While the theoretical and historical
materialist works have their honored place in the pantheon of revolutionary
literature it would be wrong to neglect that hard fact that both Marx and
Engels for most of their lives were not “arm chair" revolutionaries or, in
Engels case, merely smitten by late Victorian fox hunts with the upper crust.
These men were revolutionary politicians who worked at revolution in high times
and low. Those of us who follow their traditions can, or should, understand
that sometimes, a frustratingly long sometimes, the objective circumstances do
not allow for fruitful revolutionary work. We push on as we can. Part of that
pushing on is to become immersed in the work of our predecessors and in this
series specifically the work of Marx and Engels to create a new form of
revolutionary organization to fight the fights of their time, the time from
about the Revolutions of 1848 to the founding of various socialist parties in
Europe in the latter part of the 19th century.
History of the Paris Commune, Prosper Olivier Lissagaray, translated by Eleanor Marx, Black and Red Press, St. Petersburg, Florida, 2007
When one studies the history of the Paris Commune of 1871 one learns something new from it even though from the perspective of revolutionary strategy the Communards made virtually every mistake in the book. This book by a participant and survivor of the Commune has historically been the starting point for any pro-Commune analysis.

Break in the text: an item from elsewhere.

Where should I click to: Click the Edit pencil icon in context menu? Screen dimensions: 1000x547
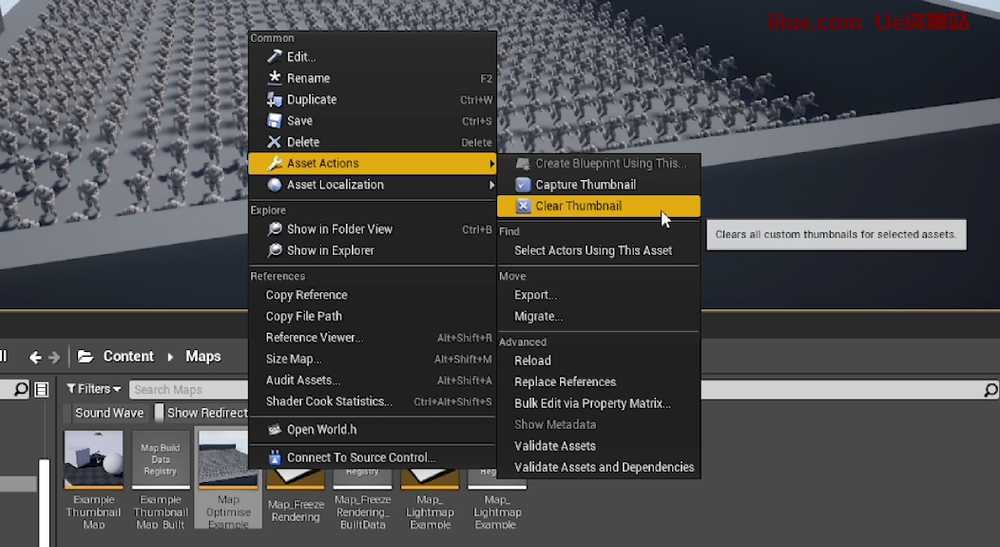tap(275, 57)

The original English translation by Eleanor Marx, daughter of Karl Marx, has given the imprimatur of the Marx family to that view.
Through a close study of the Paris Commune one learn its lessons and measure it against the experience acquired by later revolutionary struggles and above all by later revolutions, not only the successful Russian Revolution of October 1917 but the failed German, Hungarian, Bulgarian, Chinese and Spanish revolutions in the immediate aftermath of World War I. More contemporaneously we have the experiences of the partial victories of the later Chinese, Cuban and Vietnamese revolutions.
Notwithstanding the contradictory nature of these later experiences, as if to show that history is not always totally a history of horrors against the fate of the masses we honor the Paris Commune as a beacon of the coming world proletarian revolution. It is just for that reason that Karl Marx fought tooth and nail in the First International to defend it against the rage of capitalist Europe. It is one of our peaks. The Commune also presented in embryo the first post-1848 Revolution instance of what was later characterized by Lenin at the beginning of World War I as the crisis of revolutionary leadership of the international labor movement. So this question that after Lenin’s death preoccupied Trotsky for much of the later part of his life really has a much longer lineage that I had previously recognized. Unfortunately, as we are too painfully aware that question is still to be resolved. Therefore, even at this great remove, it is necessary to learn the lessons of that experience in facing today’s crisis of leadership in the international labor movement.
As a final thought, I note that in the preface to this edition that the editors have given their own view about the lessons to be learned from the experience of the Paris Commune. Although virtually every page of Lissagaray’s account drips with examples of the necessity of a vanguard party their view negates that necessity. While we can argue until hell freezes over, and should, about the form that a future socialist state will take one would think that there should be no dispute on that necessity at this late date in history. In any case read this important work (including the above-mentioned provocative preface) as it tells the tale of an important part of our working class history.